(Stored data entries)
● ● ● ●

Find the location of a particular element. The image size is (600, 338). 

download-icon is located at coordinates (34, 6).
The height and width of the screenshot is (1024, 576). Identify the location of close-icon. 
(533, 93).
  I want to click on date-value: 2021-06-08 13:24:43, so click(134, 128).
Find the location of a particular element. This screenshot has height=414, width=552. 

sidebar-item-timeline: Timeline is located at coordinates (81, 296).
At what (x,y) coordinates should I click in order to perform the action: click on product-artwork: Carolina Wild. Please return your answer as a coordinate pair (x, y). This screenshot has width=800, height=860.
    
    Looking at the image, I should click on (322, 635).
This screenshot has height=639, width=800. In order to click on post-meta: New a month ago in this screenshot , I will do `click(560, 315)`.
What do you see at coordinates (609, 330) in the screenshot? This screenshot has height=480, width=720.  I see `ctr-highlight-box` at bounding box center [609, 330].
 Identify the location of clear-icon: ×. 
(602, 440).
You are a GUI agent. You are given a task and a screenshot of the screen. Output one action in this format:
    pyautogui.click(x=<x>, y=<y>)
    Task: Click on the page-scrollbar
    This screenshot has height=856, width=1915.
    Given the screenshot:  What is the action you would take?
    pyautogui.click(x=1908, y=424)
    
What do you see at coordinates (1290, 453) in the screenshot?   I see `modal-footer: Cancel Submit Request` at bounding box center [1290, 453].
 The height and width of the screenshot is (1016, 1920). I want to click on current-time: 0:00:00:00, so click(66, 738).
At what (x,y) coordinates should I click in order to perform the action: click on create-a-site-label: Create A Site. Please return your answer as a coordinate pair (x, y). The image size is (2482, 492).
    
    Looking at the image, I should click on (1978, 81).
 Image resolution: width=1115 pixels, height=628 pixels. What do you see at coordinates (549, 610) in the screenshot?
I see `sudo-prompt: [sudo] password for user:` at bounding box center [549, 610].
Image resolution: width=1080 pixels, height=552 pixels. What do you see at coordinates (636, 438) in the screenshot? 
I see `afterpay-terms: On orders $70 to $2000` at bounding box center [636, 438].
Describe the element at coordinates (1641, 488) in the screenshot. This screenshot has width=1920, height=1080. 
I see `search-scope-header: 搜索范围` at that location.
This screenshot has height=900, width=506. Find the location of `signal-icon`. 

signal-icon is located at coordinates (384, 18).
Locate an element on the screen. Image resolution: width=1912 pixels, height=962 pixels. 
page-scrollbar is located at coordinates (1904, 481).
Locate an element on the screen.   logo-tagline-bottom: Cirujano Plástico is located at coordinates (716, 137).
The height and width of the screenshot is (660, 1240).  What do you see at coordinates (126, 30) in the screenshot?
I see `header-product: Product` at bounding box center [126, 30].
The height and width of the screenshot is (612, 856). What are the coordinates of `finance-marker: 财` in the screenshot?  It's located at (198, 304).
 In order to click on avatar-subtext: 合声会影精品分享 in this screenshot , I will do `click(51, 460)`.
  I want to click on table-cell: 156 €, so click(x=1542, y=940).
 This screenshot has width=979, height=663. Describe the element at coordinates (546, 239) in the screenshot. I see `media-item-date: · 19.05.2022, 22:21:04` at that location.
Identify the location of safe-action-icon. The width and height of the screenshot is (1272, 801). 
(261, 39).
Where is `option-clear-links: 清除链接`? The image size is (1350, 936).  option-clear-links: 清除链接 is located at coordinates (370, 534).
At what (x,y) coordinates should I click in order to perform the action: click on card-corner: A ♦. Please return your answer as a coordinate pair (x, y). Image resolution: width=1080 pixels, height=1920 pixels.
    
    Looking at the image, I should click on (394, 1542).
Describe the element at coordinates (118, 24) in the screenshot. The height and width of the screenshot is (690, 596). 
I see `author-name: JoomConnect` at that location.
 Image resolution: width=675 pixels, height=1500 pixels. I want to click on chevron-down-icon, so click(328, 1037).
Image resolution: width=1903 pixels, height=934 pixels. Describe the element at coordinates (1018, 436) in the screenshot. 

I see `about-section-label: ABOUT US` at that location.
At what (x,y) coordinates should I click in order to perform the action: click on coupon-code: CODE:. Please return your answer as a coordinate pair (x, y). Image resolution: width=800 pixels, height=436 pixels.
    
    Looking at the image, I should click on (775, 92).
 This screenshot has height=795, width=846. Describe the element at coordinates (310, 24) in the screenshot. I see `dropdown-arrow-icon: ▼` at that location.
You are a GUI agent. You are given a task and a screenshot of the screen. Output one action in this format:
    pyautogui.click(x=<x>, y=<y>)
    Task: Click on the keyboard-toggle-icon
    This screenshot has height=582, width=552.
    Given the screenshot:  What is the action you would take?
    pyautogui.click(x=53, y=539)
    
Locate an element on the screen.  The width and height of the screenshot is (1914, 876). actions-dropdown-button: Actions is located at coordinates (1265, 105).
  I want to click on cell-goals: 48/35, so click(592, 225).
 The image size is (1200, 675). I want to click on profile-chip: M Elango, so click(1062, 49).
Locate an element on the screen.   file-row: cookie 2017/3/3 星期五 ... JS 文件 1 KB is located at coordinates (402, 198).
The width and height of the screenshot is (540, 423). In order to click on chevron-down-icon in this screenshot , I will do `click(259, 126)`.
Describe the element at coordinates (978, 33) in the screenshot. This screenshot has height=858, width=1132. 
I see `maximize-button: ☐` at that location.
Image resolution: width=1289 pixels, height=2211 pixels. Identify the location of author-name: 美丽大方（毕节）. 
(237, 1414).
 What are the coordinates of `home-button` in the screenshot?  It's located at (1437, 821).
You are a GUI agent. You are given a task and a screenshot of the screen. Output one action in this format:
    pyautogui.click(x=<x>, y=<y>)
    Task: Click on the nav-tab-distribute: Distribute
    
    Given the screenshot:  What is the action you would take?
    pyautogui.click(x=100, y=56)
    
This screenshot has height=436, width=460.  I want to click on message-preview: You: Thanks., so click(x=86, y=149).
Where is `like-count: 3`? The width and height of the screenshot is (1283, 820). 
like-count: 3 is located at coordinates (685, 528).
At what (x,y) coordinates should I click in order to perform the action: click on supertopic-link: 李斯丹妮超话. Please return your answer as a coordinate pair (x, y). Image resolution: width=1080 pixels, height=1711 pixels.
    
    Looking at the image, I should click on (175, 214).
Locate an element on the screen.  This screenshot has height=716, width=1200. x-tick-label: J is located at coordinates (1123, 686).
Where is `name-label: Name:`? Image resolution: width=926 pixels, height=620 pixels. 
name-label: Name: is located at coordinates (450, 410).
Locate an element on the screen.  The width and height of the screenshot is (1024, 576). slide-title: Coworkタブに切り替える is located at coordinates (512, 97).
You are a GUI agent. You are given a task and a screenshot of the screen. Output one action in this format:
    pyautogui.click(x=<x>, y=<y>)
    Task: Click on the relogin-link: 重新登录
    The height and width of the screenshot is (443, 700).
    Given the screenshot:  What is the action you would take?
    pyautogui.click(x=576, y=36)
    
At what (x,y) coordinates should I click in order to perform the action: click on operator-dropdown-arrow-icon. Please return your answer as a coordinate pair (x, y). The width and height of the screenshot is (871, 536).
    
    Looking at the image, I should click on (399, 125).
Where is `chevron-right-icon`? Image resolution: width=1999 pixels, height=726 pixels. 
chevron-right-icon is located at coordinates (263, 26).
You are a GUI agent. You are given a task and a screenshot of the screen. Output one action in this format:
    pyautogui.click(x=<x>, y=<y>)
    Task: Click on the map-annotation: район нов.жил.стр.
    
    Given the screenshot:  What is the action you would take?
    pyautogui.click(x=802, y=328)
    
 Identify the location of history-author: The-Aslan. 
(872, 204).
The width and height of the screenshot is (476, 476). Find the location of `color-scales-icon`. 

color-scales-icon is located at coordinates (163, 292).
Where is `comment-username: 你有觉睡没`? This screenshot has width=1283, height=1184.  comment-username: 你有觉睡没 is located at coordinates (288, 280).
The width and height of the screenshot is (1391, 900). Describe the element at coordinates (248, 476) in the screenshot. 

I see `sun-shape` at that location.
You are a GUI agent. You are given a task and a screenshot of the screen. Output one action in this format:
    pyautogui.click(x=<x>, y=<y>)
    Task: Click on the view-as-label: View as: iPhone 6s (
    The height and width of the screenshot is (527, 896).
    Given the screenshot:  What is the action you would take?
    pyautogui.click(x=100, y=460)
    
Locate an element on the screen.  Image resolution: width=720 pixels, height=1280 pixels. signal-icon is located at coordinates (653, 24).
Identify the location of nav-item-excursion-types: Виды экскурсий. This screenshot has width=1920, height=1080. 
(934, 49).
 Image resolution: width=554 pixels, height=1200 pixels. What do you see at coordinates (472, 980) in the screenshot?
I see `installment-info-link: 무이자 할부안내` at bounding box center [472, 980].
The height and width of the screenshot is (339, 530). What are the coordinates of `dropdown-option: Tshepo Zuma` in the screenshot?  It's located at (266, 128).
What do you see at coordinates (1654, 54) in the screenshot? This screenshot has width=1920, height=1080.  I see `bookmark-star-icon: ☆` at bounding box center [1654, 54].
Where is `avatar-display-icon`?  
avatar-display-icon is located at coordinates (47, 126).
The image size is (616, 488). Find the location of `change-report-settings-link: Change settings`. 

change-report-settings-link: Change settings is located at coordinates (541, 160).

● ● ● ●

Quote verbatim the lines of the material from the line containing "The width and height of the screenshot is (476, 476)." through the line containing "coordinates (288, 280).", including both.

The width and height of the screenshot is (476, 476). Find the location of `color-scales-icon`. 

color-scales-icon is located at coordinates (163, 292).
Where is `comment-username: 你有觉睡没`? This screenshot has width=1283, height=1184.  comment-username: 你有觉睡没 is located at coordinates (288, 280).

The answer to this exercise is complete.